● Required work
Summarize the code excerpt below in two sentences.

● Source document
★ ★ ★ ★
Node SynthConjecture::getEnumeratedValue(Node e)
{
  bool isEnum = d_tds->isEnumerator(e);

  if (isEnum && !e.getAttribute(SygusSymBreakOkAttribute()))
  {
    // if the current model value of e was not registered by the datatypes
    // sygus solver, or was excluded by symmetry breaking, then it does not
    // have a proper model value that we should consider, thus we return null.
    Trace("cegqi-engine-debug")
        << "Enumerator " << e << " does not have proper model value."
        << std::endl;
    return Node::null();
  }

  if (!isEnum || d_tds->isPassiveEnumerator(e))
  {
    return getModelValue(e);
  }

  // management of actively generated enumerators goes here

  // initialize the enumerated value generator for e
  std::map<Node, std::unique_ptr<EnumValGenerator> >::iterator iteg =
      d_evg.find(e);
  if (iteg == d_evg.end())
  {
    if (d_tds->isVariableAgnosticEnumerator(e))
    {
      d_evg[e].reset(new EnumStreamConcrete(d_tds));
    }
    else
    {
      d_evg[e].reset(new EnumValGeneratorBasic(d_tds, e.getType()));
    }
    Trace("sygus-active-gen")
★ ★ ★ ★
● Supplied information
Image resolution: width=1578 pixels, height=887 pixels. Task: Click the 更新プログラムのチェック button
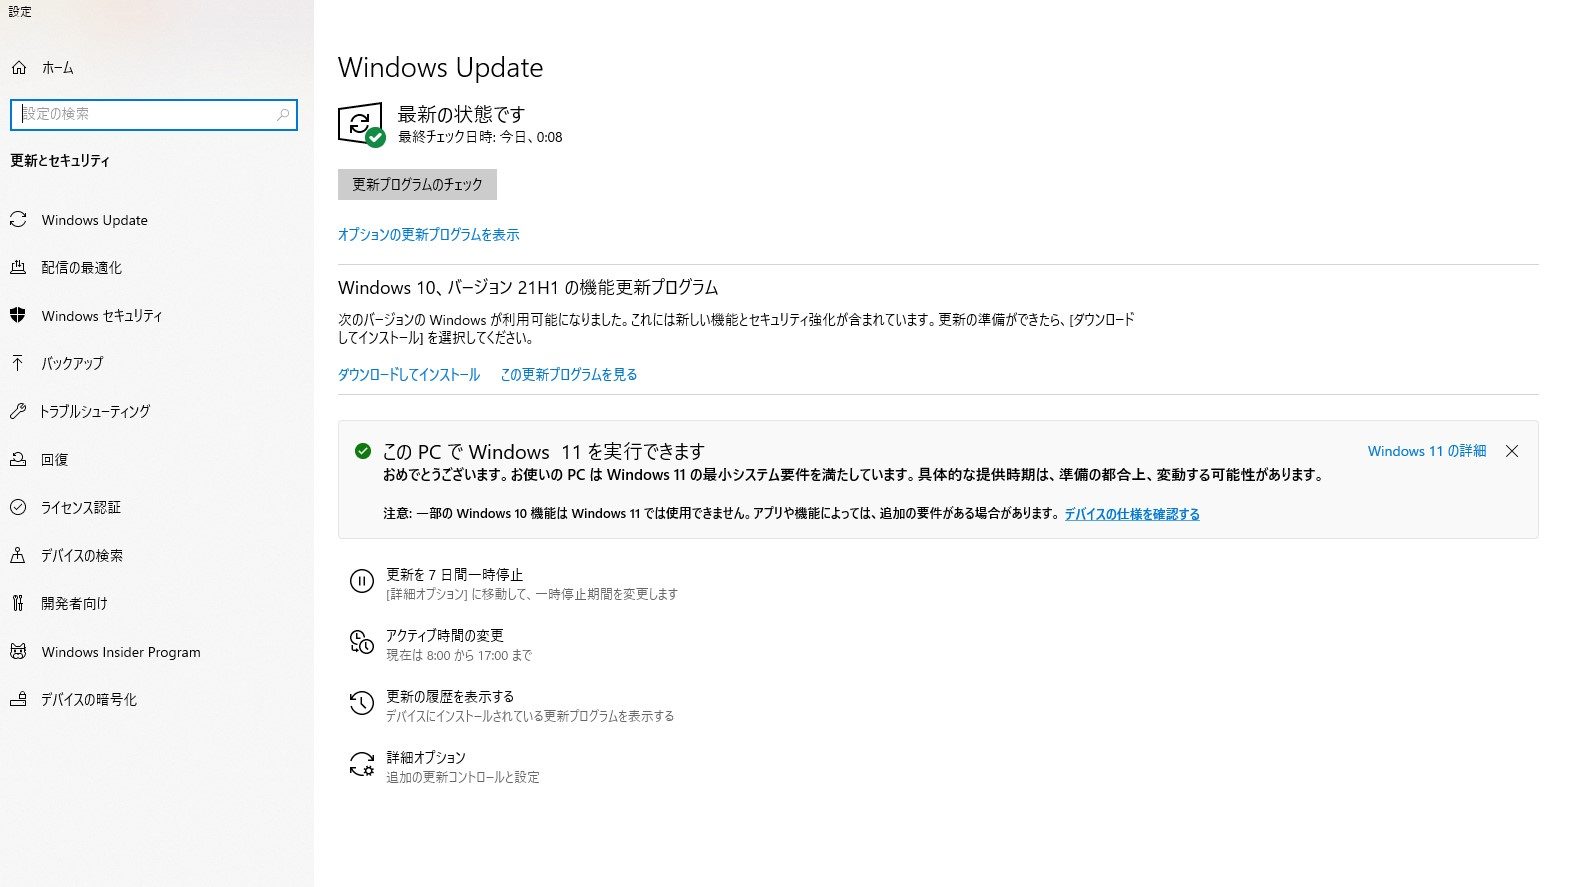point(417,185)
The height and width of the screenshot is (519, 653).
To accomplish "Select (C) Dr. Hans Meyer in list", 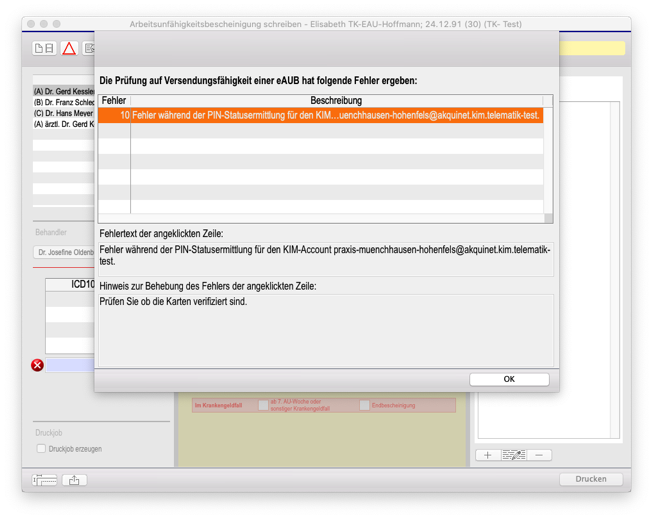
★ ★ ★ ★
● Solution
The function getEnumeratedValue returns a null node for an enumerator that lacks the SygusSymBreakOkAttribute, because its current model value was not registered by the datatypes sygus solver or was excluded by symmetry breaking. It returns the model value directly when e is not an enumerator or is a passive enumerator, and otherwise it sets up a value generator for e if none exists yet: EnumStreamConcrete for a variable-agnostic enumerator and EnumValGeneratorBasic in all other cases.